- _Excerpt_:
============
Caterpillar of one of the Leucanella family of moths, Arenal (photo: Peter)
If nature has anything more like a decorated turd, I don't want to see it

I was confident we were going when we sat down to dinner. Lynne ate, but did not do justice to an excellent meal. She started coughing when we went to bed and coughed solidly all night. I might have had 60 minute’s sleep, but probably less. At some time in the small hours she said quietly ‘I can’t get on that plane like this.’ My mind had been so set on going, that was the first time I realised the trip was in jeopardy. Removing my head from the sand, I could see it was impossible.

Intended Stop 3: the Monteverde Cloud Forest

Instead of being driven to Gatwick, I drove us home. Lynne went to bed with a lung infection and stayed there for most of the next fortnight. The cough subsided, but the tiredness lingered.

In Conclusion

The first cancellation was just Covid, it was not the only trip we cancelled that year. The second was, I am sure, unnecessary but looking at it from the point of view of the doctor I cannot see what else he could have done, and he left us with no real choice but to cancel. With hindsight it was clear that from the moment Lynne was sent for a chest x-ray the consequences had to play out, but instead of foreseeing the problem we just sleepwalked into it – and the timing could not have been worse. Cancellation three was just unlucky.

Will there be a fourth attempt? Who knows?
============
- _What you will do_: Retype the stretch of the cancelled-trip account from "The first cancellation" through "was just unlucky.". The records were drawn from a separate source.

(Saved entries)
============
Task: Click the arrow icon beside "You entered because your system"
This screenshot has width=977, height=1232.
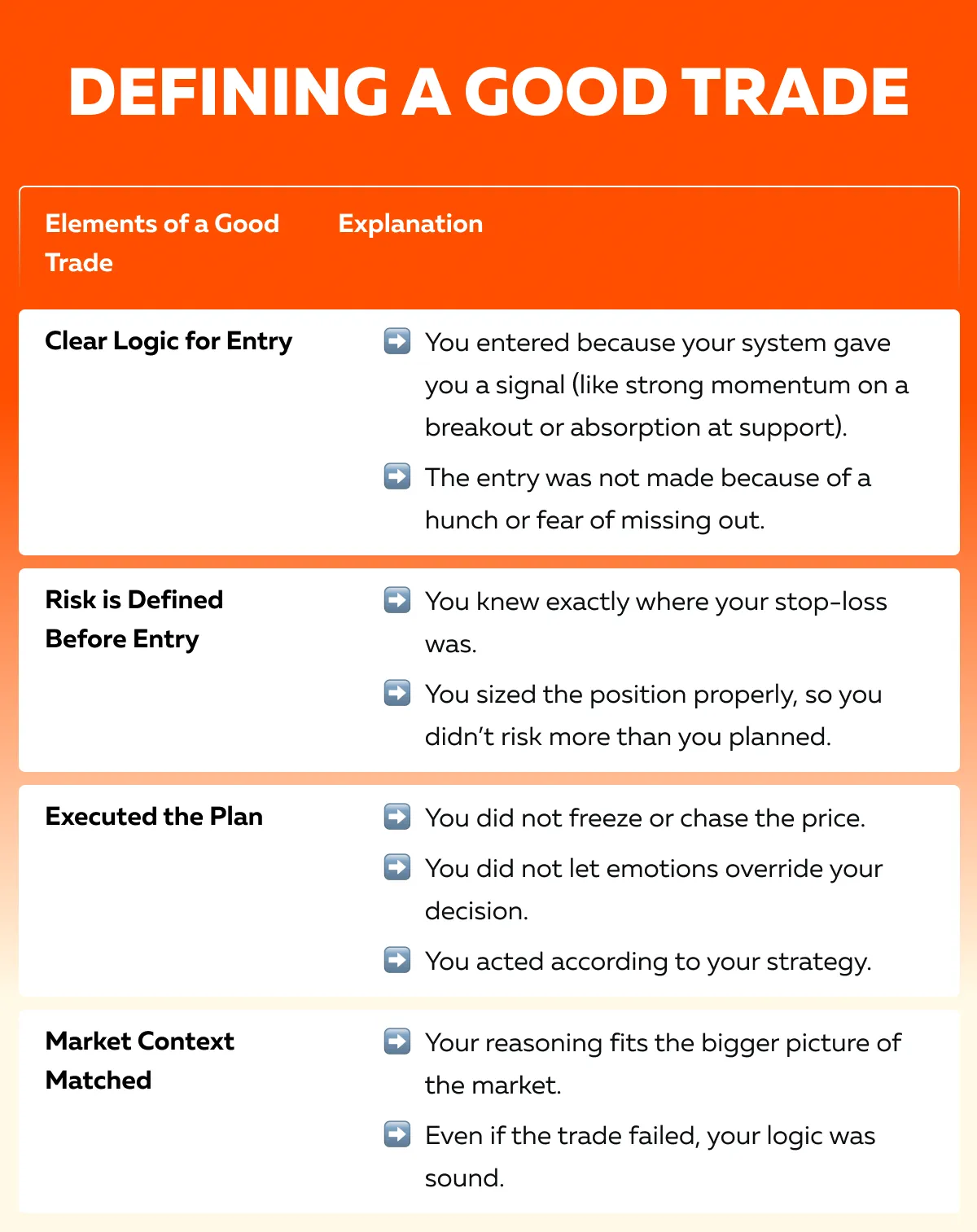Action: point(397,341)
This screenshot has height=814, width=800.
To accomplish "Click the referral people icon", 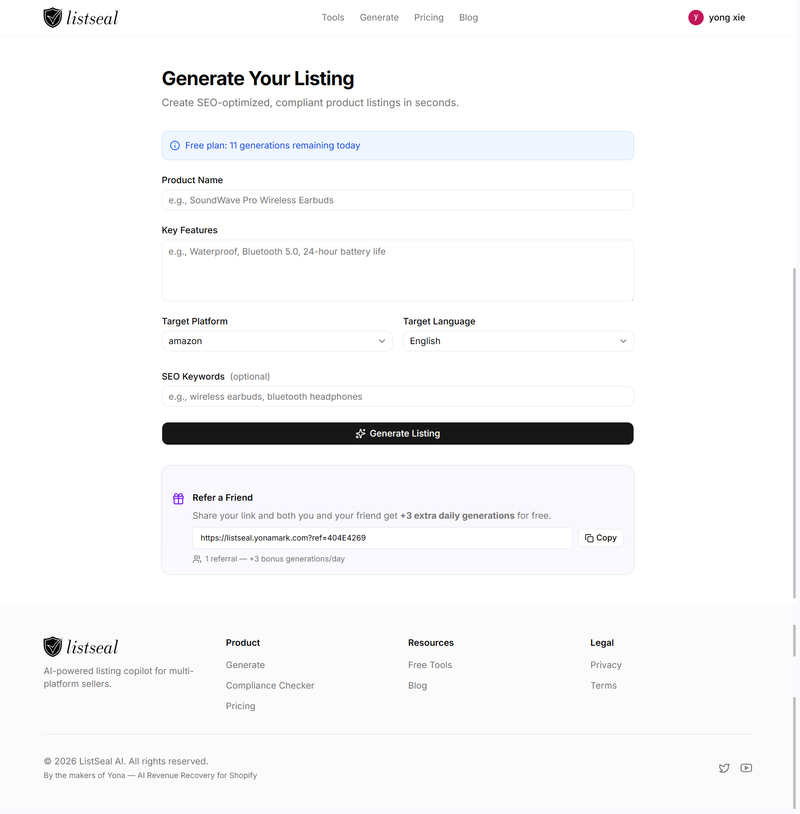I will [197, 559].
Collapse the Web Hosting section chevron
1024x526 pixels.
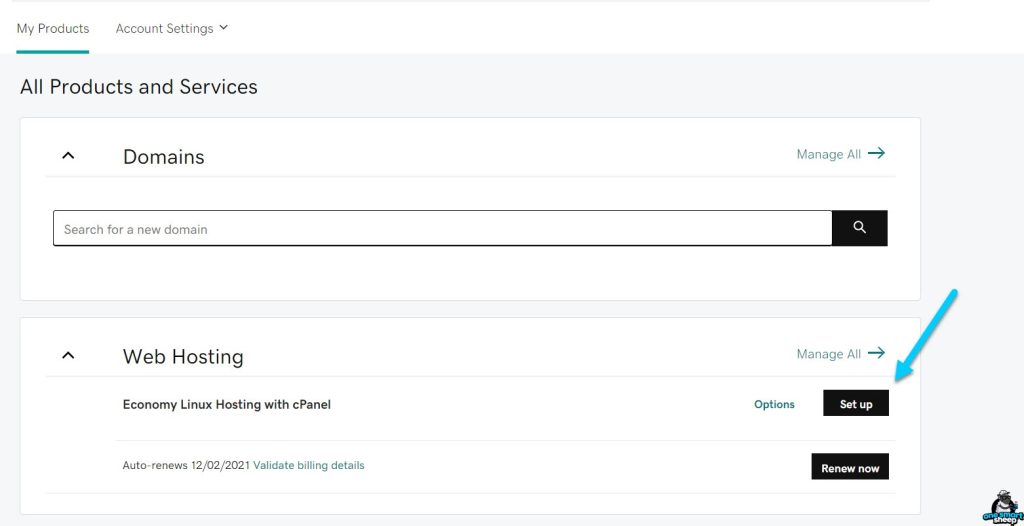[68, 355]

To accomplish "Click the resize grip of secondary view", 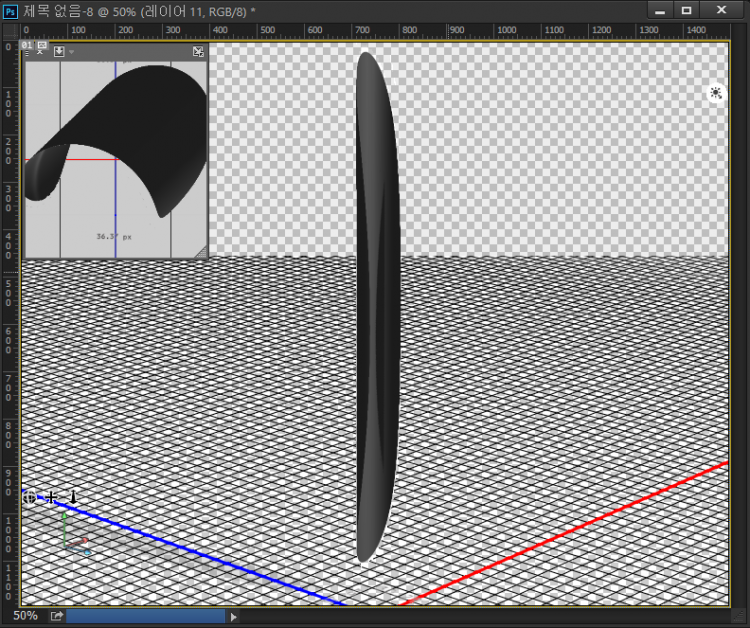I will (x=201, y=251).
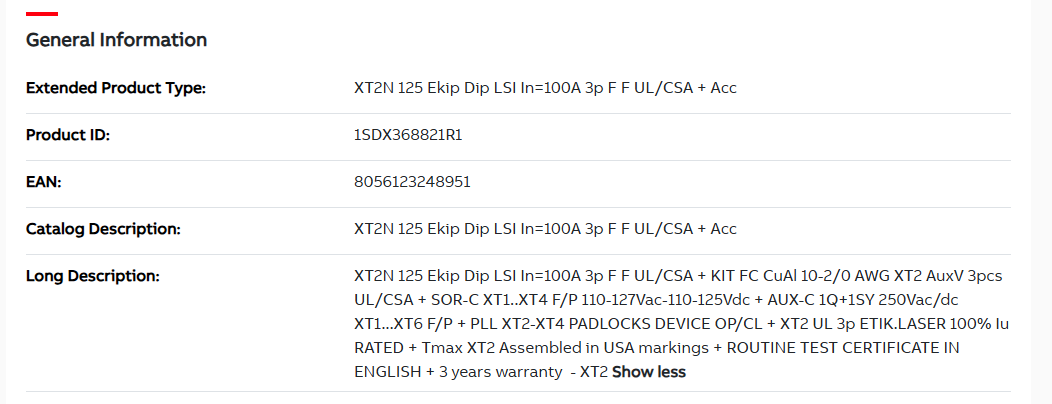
============
- _Exercise solution_:
The first cancellation was just Covid, it was not the only trip we cancelled that year. The second was, I am sure, unnecessary but looking at it from the point of view of the doctor I cannot see what else he could have done, and he left us with no real choice but to cancel. With hindsight it was clear that from the moment Lynne was sent for a chest x-ray the consequences had to play out, but instead of foreseeing the problem we just sleepwalked into it – and the timing could not have been worse. Cancellation three was just unlucky.